22.11.2025 - 05:51:12

Brüssel – Dramatische Wende kurz vor der Ziellinie: Der Rat der Europäischen Union hat am Mittwoch beschlossen, die umstrittene EU-Entwaldungsverordnung (EUDR) zum zweiten Mal zu verschieben. Große Unternehmen müssen die Vorschriften nun erst ab dem 30. Dezember 2026 einhalten, kleine und Kleinstbetriebe ab dem 30. Juni 2027.
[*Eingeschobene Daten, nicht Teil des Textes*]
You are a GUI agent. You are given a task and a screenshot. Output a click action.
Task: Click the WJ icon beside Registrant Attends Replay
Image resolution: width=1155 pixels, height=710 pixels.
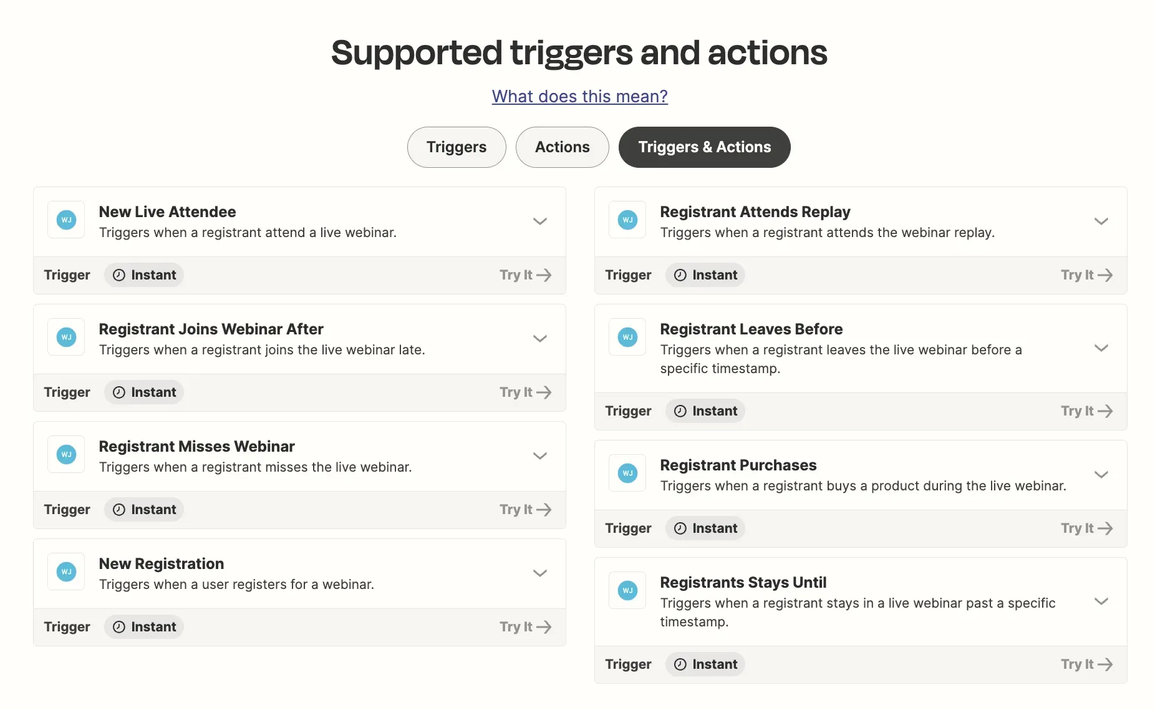click(627, 220)
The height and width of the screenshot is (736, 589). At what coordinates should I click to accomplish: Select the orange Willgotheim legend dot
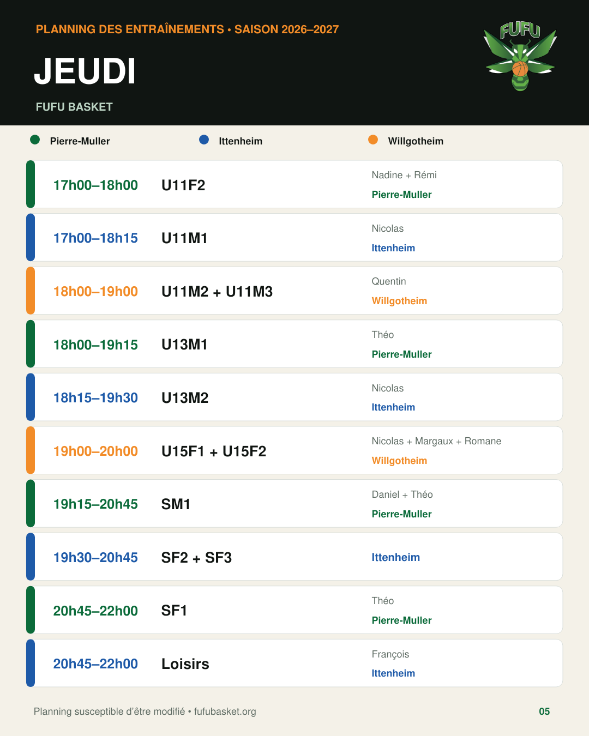click(373, 140)

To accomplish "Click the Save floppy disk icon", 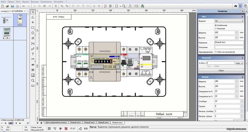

Die Entscheidung fiel nur wenige Wochen vor dem ursprünglich geplanten Start und mitten während der UN-Klimakonferenz COP30 in Belém, Brasilien. Umweltschützer sprechen von einem “Todesstoß” für die Glaubwürdigkeit der EU. Doch technische Pannen im zentralen IT-System und massiver Druck aus Wirtschaft und Drittstaaten ließen Brüssel kaum eine andere Wahl.

Der Rat reagiert auf die Kritik mit einem Paket an “Vereinfachungen”. Künftig soll nur noch der erste nachgelagerte Händler eine vollständige Sorgfaltserklärung einreichen müssen. Alle weiteren Akteure in der Lieferkette geben lediglich die Referenznummer weiter – keine komplette Datenduplizierung mehr.

Für kleine Betriebe könnte es noch einfacher werden: In bestimmten Niedrigrisiko-Szenarien sollen Postleitzahlen statt präziser Geokoordinaten ausreichen. Die EU-Kommission erhielt den Auftrag, bis April 2026 eine umfassende Prüfung vorzulegen und weitere Erleichterungen vorzuschlagen.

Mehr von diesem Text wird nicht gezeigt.